# Problem to work on:
Copy the data below line for line, changing nothing.
====== Items ======
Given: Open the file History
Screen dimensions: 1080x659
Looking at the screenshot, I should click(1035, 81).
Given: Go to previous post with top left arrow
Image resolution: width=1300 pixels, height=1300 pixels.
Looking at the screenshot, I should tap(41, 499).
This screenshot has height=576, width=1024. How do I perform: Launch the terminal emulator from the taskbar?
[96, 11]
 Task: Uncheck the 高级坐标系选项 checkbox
======
# Reply:
Given: Open the file History
Screen dimensions: 1080x659
Looking at the screenshot, I should click(1035, 81).
Given: Go to previous post with top left arrow
Image resolution: width=1300 pixels, height=1300 pixels.
Looking at the screenshot, I should tap(41, 499).
This screenshot has height=576, width=1024. How do I perform: Launch the terminal emulator from the taskbar?
[96, 11]
 Task: Uncheck the 高级坐标系选项 checkbox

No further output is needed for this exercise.